Review: Noah Kahan returns with cathartic sophomore release ‘I Was / I Am’
Review: ★★★★
Top Tracks: Bad Luck, Someone Like You (ft. Joy Oladokun)
In just two years, Noah Kahan’s career has skyrocketed: His music has been streamed over a billion times, and in 2019, he toured the world with his personal inspiration James Bay. For the 24-year-old singer-songwriter, who hails from a tiny Vermont town of only 1,000 people, the transition to fame hasn’t been easy. His long-awaited sophomore album, “I Was / I Am,” offers fans a candid confession of how he’s been changed, for better or for worse. With his signature vivid lyricism and buoyant melodies, Kahan delivers stories of heartbreak, addiction, depression and hope in all of his sardonic and self-deprecating glory. Listeners can feel themselves represented in the ache that Kahan has crafted into sound without compromising the authenticity of his lived experience.
The album opens with “Part of Me,” the lead single off the project. In the song, Kahan reminisces on an almost-romance that felt insignificant at the time, but in actuality was a substitute for a larger emotional void. Despite himself, Kahan acknowledges, “I don’t miss you / I miss the way you made me feel,” because “Feeling the ache is better than nothing at all.” In “Animal,” he continues to reckon with the emptiness of his depression with a clever double-entendre in the pre-chorus: “Can’t see the grass getting greener ‘cause / Out here ain’t nothing but blue.” Emptiness is further established as a theme throughout the rest of the album’s tracks, most notably in “Caves”, where Kahan passively waits out the end of his relationship, and “Hollow” (“Hoping that 401k might fill up the hole in my soul”).
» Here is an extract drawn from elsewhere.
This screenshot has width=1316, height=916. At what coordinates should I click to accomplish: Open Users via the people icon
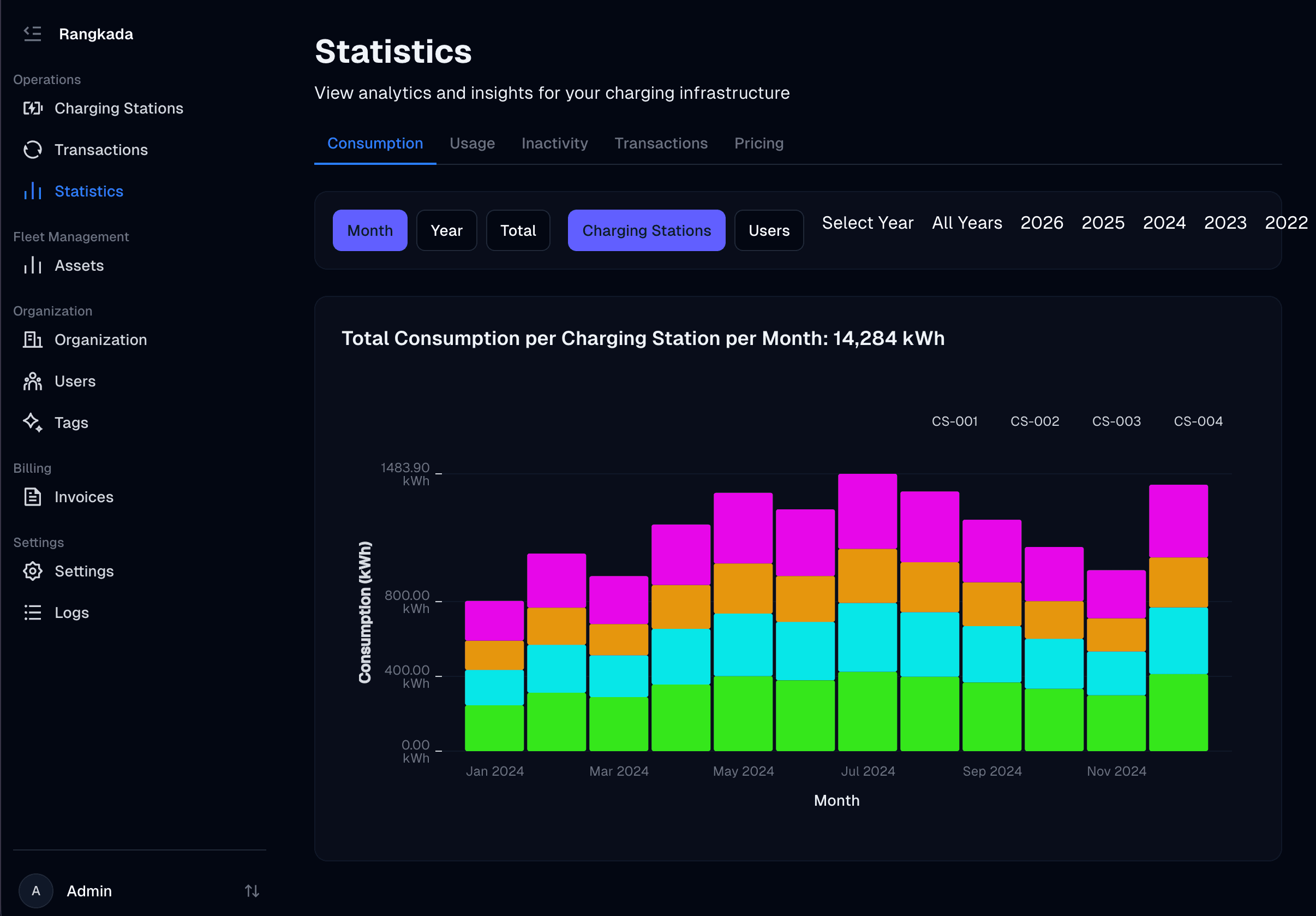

Kahan’s pain spills out in “Bad Luck,” a sharp contrast to the numbness he described in previous tracks and a clear standout on the album. Rather than idly watching his life pass him by, he is his own worst enemy. With his own blood on his hands, he bitterly repents, “Could’ve sworn I would die young … I’m a booze-bag, do-bad, burnout, dead drunk / Yeah, I’m bad luck.” To someone from his past, he pleads, “You washed your hands of all my sins / Have I lost you then?” Despite the stirring lyrics, Kahan’s vocals soar through the song as he promises that he’s doing his best. Although it’s evident that the track is a necessary catharsis for the singer, it’s also meant for the listener to find solace in not feeling like the only failure.
Kahan indulges his ego at the expense of his relationships in the album’s second single, “Godlight.” On stage, godlight refers to the spotlight that focuses on the singer, while the band plays in the darkness. He grapples with the fickleness of the public’s attention as he chases fame, realizing too late that he doesn’t recognize himself once the curtains fall. Once again, Kahan admits that he’s responsible for his failing relationships: “To know me is to hate me / Is to hate what I’ve become … I’m not the way I was.” He cuts his losses in “Bury Me” (“I’ll see you at the funeral”).
The singer injects optimism into the last songs on the album as he reconciles his past and current selves, molding his narrative into one that his future self could be proud of. He weaves soft vocals with piano melodies in “Fear of Water,” which recounts the crippling weight of depression (“I’m forgetting how to swim”). In a hopeful spin, the lyrics “I’m not brave” are adjusted as the song plays, until Kahan finally summons the courage to “dive right in / And I can be brave, so I’m gonna / Give it a try.” The album concludes with “Howling,” in which Kahan parallels “Fear of Water” to demonstrate that growth is not linear, “I gained 15 pounds, but lost my focus … Been trying to swim with both my hands behind my back / My dear, I always feared the ocean.” He wrote the song when he was at one of his lowest points during the winter of last year at his dad’s place — his hometown’s zip code even gets a shoutout in the bridge. He would listen to his dog’s howling at the whistling wind, which he echoes in the song with his own cries. Kahan’s killjoy tendencies have resurfaced: “I suffocate things slow / Until I’m just the black fly circling my bullshit.”
Even in its darkness, the final track contains a sliver of hope in that Kahan wrote it to his future self, one free from the shackles of depression and isolation. Partly in resignation, partly in genuine inquiry, he asks what the meaning of everything is. The answer isn’t clear, but perhaps the hope that we hold onto is enough for now.